● WHAT YOU NEED TO DO: Copy out the lines below word for word, starting at the line that contains "Task: Click the green shield privacy icon" and ending at the line that contains "click(734, 221)".

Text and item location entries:
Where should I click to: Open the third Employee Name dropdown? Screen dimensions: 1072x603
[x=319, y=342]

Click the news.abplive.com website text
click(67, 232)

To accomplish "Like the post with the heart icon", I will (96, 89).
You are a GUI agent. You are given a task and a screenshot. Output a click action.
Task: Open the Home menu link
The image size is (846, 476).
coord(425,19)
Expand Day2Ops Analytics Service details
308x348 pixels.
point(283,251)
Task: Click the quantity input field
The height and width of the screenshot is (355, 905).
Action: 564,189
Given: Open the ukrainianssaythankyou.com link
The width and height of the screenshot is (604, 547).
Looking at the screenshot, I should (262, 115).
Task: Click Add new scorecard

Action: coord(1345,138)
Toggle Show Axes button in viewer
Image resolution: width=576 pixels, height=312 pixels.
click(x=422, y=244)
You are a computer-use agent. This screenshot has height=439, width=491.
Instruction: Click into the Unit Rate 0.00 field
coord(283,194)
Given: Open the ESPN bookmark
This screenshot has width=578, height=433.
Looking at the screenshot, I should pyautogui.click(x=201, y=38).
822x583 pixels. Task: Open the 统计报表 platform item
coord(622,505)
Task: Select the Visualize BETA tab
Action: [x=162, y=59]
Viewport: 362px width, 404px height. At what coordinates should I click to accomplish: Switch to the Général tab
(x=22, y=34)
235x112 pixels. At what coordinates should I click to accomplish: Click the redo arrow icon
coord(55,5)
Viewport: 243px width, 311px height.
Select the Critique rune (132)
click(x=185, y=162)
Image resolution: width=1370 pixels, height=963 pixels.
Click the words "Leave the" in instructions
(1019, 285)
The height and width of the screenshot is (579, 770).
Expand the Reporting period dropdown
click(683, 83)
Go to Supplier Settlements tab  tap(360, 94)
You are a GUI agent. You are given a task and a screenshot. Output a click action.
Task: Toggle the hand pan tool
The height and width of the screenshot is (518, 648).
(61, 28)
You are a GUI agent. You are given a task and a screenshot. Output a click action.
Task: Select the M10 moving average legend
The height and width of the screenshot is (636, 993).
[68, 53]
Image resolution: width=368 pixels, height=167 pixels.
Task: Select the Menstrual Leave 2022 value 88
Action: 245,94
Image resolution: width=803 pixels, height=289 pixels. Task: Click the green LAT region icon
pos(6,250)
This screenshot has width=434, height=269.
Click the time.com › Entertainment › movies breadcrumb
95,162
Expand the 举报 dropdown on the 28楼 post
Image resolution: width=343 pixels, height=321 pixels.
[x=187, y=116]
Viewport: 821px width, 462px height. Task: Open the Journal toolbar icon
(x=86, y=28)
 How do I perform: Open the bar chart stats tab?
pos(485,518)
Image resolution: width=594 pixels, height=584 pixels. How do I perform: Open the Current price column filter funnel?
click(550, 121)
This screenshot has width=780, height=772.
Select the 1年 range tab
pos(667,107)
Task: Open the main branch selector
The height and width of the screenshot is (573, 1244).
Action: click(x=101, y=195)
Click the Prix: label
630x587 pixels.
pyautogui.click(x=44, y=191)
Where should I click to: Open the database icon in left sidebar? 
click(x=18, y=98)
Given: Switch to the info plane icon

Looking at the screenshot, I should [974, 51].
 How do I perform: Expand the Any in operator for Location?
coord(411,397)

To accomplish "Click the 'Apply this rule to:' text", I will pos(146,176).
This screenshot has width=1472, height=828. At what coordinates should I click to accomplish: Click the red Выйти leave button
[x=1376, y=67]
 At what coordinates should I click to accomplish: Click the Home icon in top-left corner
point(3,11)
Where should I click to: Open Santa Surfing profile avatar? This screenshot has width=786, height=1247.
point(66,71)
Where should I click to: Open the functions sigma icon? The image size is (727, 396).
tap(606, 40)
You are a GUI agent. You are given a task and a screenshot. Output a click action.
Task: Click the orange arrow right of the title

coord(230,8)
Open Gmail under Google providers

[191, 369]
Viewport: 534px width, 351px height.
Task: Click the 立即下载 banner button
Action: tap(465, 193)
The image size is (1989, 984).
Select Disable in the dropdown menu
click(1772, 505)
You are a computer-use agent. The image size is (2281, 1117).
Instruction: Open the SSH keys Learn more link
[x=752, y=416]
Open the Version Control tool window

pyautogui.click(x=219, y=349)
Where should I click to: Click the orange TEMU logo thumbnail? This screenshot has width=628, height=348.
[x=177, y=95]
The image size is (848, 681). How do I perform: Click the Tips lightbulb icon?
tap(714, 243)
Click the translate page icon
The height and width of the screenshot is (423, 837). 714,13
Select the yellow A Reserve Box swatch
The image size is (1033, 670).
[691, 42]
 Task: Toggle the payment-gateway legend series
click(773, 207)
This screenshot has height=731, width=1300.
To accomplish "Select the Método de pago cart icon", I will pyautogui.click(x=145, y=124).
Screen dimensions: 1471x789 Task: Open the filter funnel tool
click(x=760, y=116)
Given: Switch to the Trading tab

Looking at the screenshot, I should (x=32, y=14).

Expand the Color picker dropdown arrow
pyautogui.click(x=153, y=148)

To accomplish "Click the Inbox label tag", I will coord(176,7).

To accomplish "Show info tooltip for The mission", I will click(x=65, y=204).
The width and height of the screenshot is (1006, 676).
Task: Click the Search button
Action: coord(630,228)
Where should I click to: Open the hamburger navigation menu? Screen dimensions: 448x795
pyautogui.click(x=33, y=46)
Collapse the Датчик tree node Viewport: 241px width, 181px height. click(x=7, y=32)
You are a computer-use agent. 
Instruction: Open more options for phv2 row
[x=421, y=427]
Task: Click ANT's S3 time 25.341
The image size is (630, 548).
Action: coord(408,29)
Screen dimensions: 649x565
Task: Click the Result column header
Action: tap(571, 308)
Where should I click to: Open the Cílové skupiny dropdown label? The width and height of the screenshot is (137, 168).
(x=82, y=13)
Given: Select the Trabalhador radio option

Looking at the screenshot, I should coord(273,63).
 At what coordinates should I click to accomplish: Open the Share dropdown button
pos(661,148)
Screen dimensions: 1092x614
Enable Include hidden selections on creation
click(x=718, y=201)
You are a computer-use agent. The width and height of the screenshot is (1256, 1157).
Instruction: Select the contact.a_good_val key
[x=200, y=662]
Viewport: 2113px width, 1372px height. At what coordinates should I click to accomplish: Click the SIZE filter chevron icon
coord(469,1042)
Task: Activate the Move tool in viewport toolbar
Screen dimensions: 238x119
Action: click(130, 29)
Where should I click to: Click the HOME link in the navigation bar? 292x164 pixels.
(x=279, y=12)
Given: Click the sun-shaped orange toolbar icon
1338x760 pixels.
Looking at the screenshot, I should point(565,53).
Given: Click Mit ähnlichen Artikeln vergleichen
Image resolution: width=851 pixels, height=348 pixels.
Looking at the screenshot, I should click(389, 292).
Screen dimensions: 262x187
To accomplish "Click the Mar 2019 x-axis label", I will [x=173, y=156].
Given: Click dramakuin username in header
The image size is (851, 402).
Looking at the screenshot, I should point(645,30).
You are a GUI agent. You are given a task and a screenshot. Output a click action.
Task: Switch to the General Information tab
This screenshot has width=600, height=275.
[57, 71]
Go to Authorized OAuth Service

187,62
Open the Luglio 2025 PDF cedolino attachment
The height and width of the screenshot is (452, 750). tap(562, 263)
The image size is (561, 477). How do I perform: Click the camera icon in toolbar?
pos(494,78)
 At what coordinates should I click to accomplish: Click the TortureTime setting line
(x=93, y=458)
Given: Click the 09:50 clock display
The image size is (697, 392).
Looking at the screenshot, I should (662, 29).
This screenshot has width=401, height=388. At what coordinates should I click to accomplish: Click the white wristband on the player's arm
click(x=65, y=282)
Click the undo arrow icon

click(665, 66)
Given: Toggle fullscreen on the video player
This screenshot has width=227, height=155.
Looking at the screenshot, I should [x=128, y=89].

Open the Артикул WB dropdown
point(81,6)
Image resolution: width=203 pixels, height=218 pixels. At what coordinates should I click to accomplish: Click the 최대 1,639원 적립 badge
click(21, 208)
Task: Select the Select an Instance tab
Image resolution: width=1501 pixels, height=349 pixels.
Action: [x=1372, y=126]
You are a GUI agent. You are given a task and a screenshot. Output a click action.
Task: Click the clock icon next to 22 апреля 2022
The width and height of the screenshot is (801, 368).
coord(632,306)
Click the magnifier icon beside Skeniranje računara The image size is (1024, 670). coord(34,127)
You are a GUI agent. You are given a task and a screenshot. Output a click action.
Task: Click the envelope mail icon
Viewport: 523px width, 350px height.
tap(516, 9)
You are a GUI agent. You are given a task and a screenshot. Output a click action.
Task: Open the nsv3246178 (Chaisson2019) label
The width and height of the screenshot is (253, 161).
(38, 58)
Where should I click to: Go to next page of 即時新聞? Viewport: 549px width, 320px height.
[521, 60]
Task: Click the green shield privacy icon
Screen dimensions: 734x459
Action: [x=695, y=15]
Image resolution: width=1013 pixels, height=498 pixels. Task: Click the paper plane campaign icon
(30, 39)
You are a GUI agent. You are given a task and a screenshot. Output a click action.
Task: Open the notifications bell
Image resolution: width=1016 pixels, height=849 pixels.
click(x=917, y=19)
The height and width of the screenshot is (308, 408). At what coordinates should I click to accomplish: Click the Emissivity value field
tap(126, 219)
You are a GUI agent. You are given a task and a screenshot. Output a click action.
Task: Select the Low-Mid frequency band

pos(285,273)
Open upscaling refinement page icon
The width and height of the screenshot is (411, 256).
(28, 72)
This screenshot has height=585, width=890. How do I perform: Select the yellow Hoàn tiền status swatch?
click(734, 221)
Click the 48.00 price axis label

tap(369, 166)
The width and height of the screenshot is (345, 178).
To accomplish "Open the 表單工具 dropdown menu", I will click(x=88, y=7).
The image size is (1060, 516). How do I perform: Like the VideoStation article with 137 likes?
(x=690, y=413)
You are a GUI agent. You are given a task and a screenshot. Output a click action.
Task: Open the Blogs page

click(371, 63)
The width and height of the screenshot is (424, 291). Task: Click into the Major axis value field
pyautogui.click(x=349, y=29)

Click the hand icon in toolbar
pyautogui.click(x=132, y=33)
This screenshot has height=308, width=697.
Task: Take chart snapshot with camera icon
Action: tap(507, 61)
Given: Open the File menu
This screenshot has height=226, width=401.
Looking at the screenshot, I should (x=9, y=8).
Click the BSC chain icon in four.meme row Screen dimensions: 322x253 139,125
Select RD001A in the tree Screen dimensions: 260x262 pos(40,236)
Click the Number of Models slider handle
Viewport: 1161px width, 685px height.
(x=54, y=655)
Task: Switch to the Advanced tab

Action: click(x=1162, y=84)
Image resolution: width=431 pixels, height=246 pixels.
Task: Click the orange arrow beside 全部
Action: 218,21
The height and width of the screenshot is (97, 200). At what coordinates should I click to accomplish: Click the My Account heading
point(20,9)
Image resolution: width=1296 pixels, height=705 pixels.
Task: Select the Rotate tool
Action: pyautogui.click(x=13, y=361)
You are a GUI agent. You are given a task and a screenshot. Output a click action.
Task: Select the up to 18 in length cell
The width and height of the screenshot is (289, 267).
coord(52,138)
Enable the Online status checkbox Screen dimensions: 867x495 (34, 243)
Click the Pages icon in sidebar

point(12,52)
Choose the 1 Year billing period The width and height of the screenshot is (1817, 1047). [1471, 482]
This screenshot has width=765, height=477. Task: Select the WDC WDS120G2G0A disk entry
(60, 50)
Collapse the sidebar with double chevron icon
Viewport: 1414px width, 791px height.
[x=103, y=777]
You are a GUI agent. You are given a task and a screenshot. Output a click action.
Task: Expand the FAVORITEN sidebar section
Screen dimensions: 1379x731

● FULL ANSWER:
Task: Click the green shield privacy icon
Screen dimensions: 734x459
Action: [x=695, y=15]
Image resolution: width=1013 pixels, height=498 pixels. Task: Click the paper plane campaign icon
(30, 39)
You are a GUI agent. You are given a task and a screenshot. Output a click action.
Task: Open the notifications bell
Image resolution: width=1016 pixels, height=849 pixels.
click(x=917, y=19)
The height and width of the screenshot is (308, 408). At what coordinates should I click to accomplish: Click the Emissivity value field
tap(126, 219)
You are a GUI agent. You are given a task and a screenshot. Output a click action.
Task: Select the Low-Mid frequency band

pos(285,273)
Open upscaling refinement page icon
The width and height of the screenshot is (411, 256).
(28, 72)
This screenshot has height=585, width=890. How do I perform: Select the yellow Hoàn tiền status swatch?
click(734, 221)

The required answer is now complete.